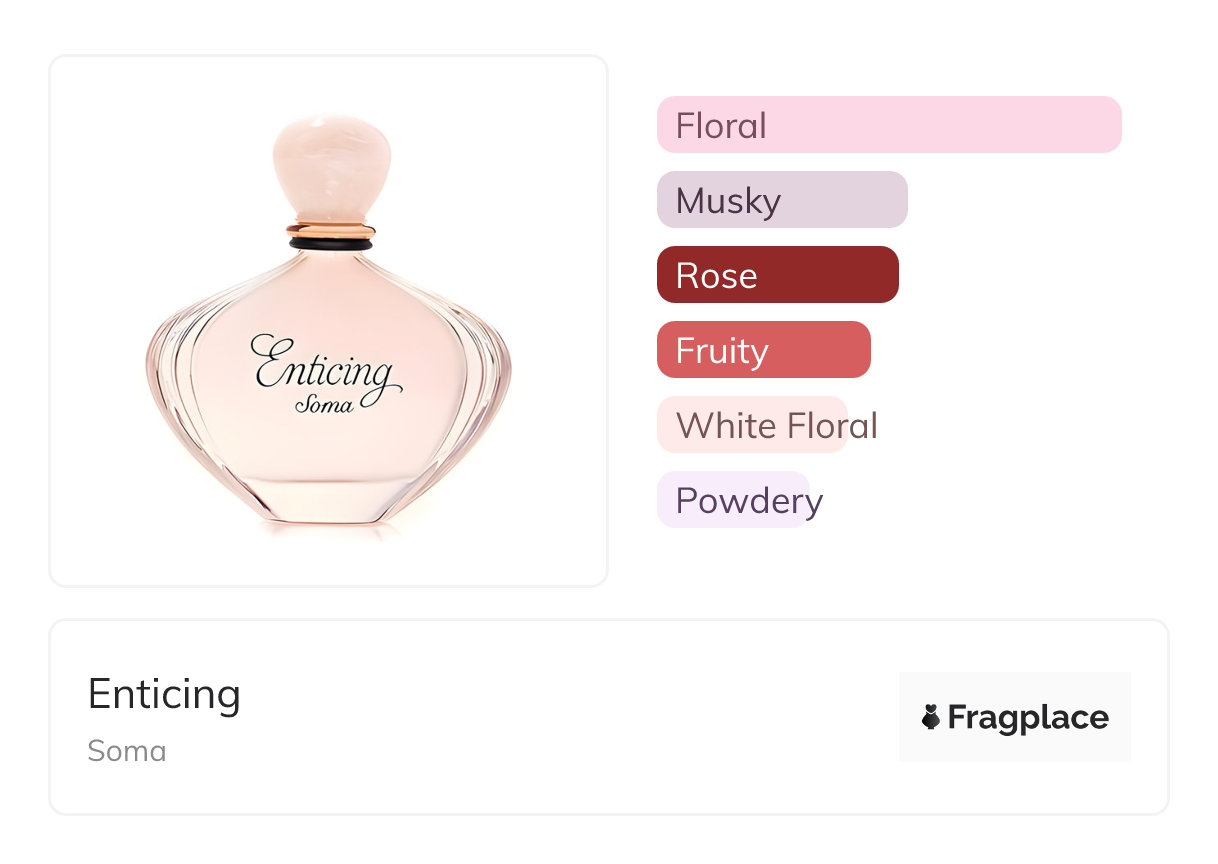Viewport: 1218px width, 864px height.
Task: Click the black ring on the bottle neck
Action: tap(331, 243)
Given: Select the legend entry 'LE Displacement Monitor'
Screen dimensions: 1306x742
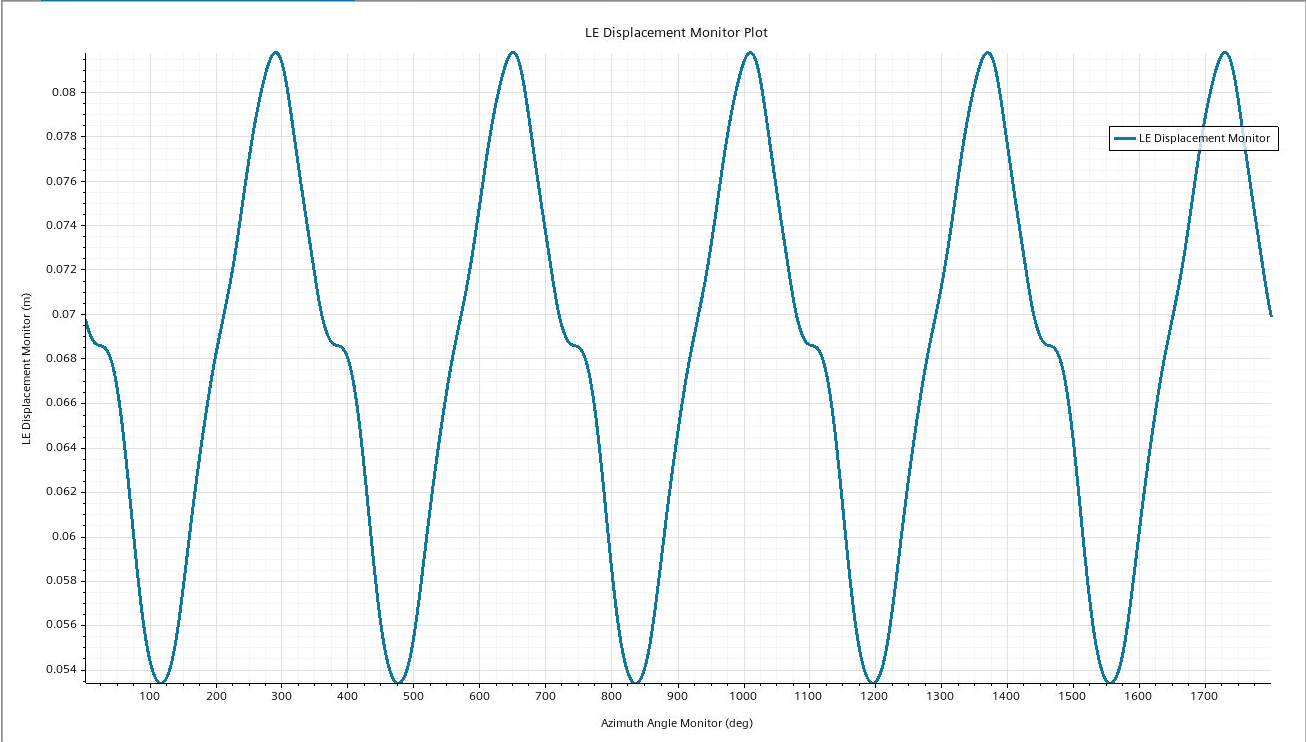Looking at the screenshot, I should [1204, 139].
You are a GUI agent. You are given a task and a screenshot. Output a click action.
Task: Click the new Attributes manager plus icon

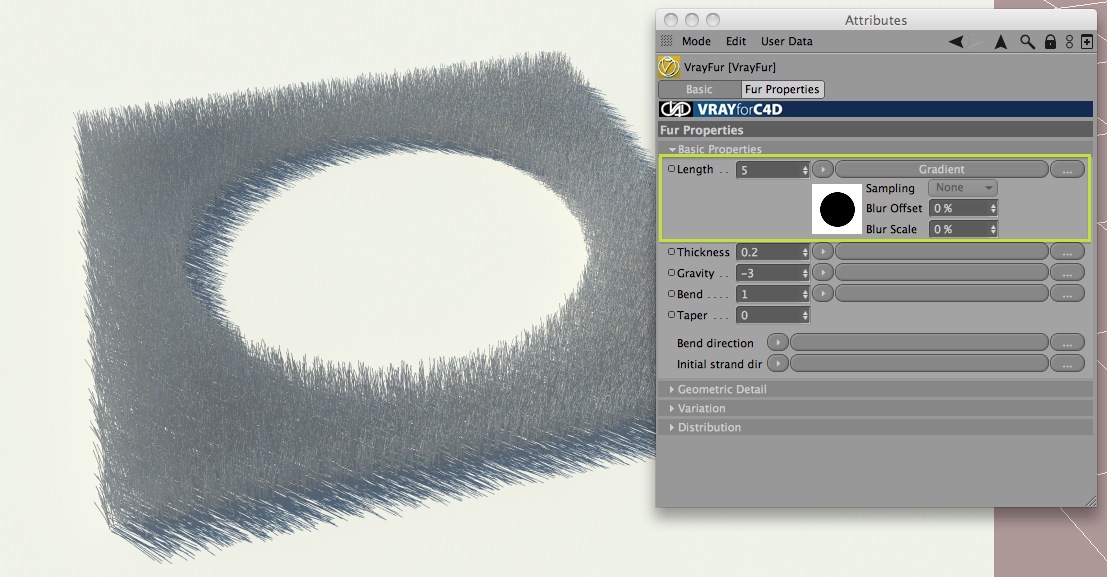tap(1087, 42)
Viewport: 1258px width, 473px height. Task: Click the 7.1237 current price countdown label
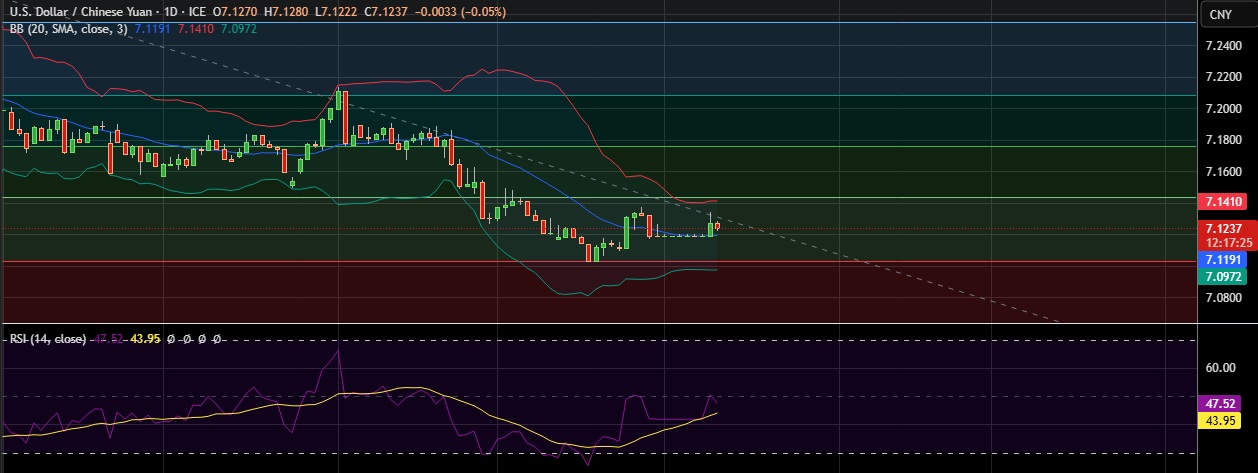click(1224, 234)
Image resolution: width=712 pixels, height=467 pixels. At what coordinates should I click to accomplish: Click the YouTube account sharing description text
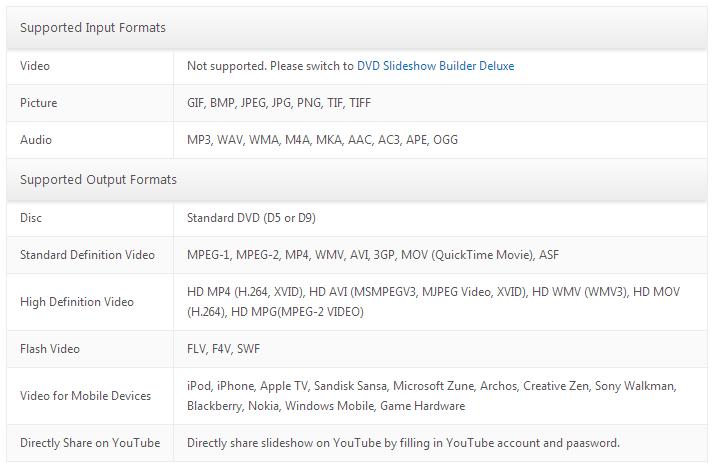(x=403, y=443)
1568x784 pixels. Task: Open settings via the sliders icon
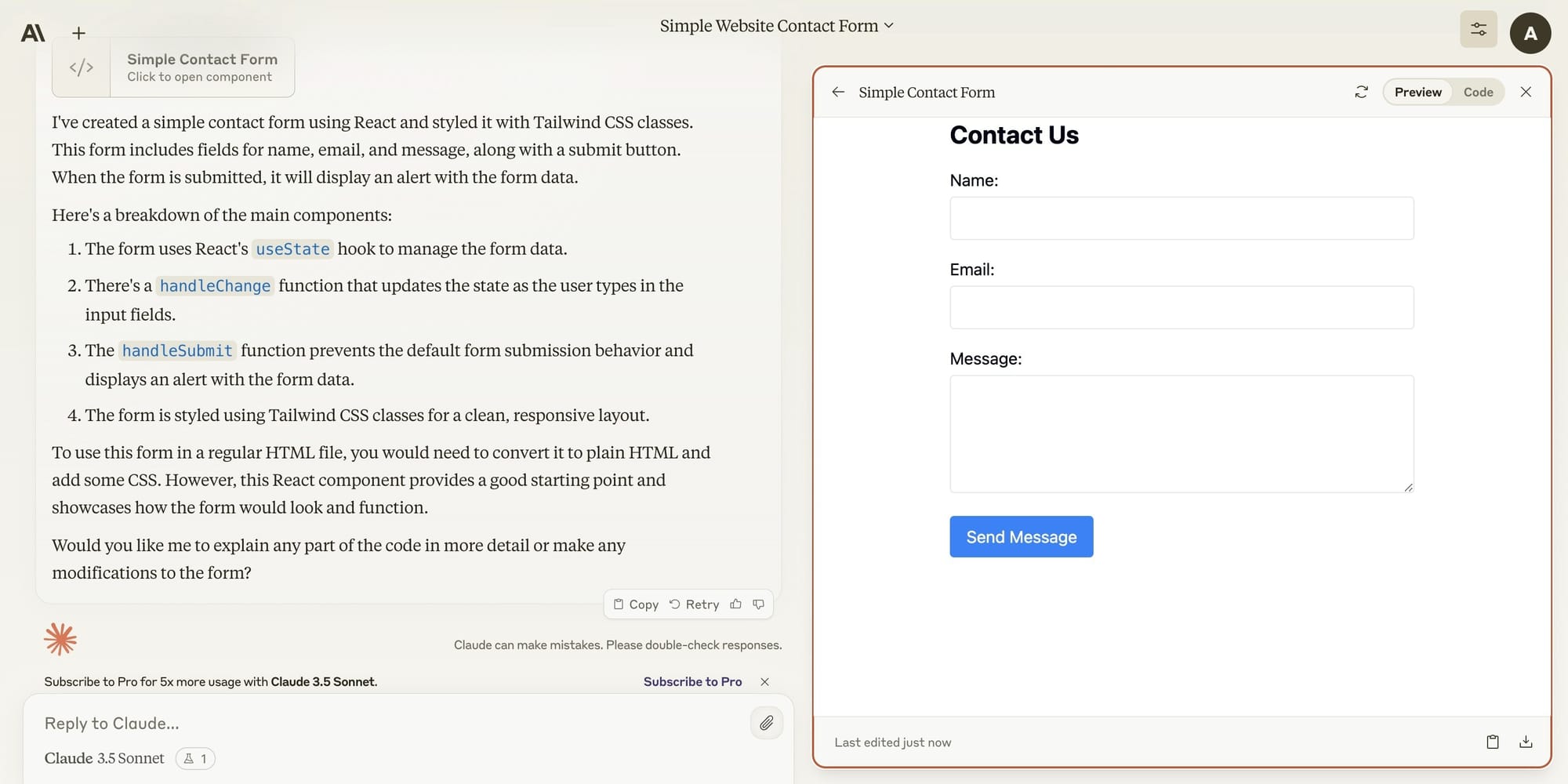(x=1479, y=29)
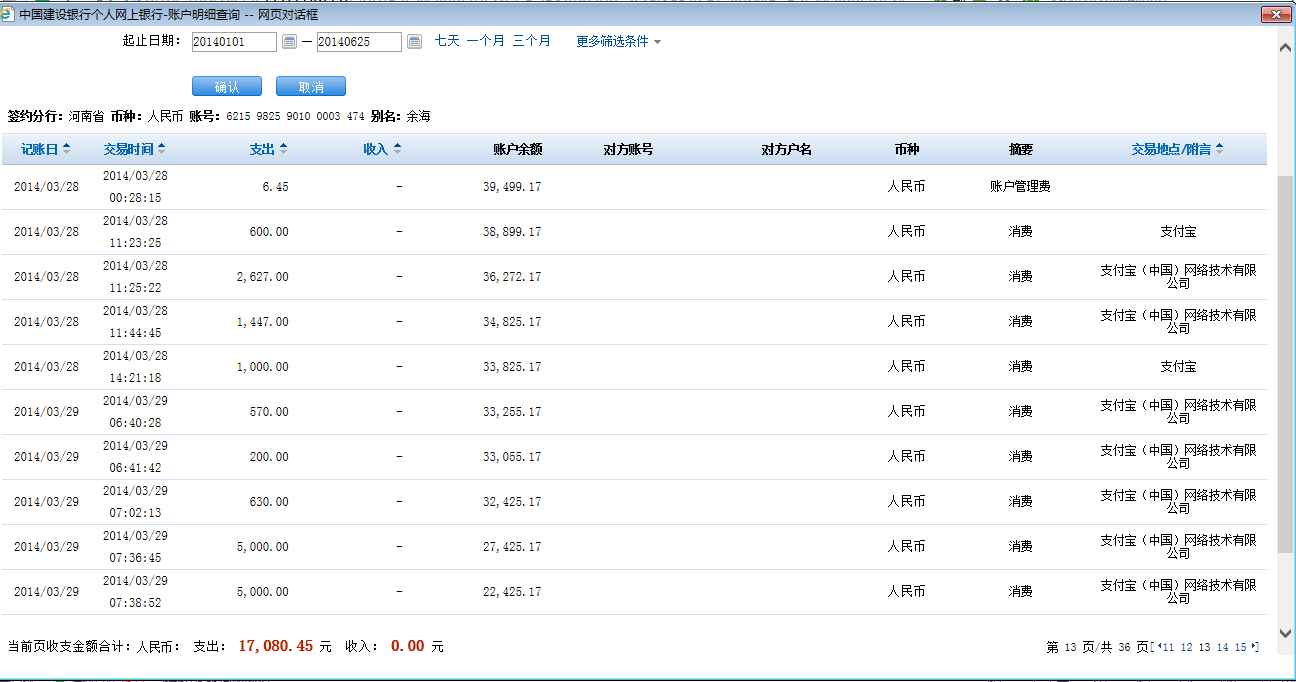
○ ○ ○ ○ ○
Write out exactly the stretch of lines that begins with the line containing "1568x784 pixels. Task: Open" and ends with the last line of the records above, leaving out the pictures.

1568x784 pixels. Task: Open settings via the sliders icon
(x=1479, y=29)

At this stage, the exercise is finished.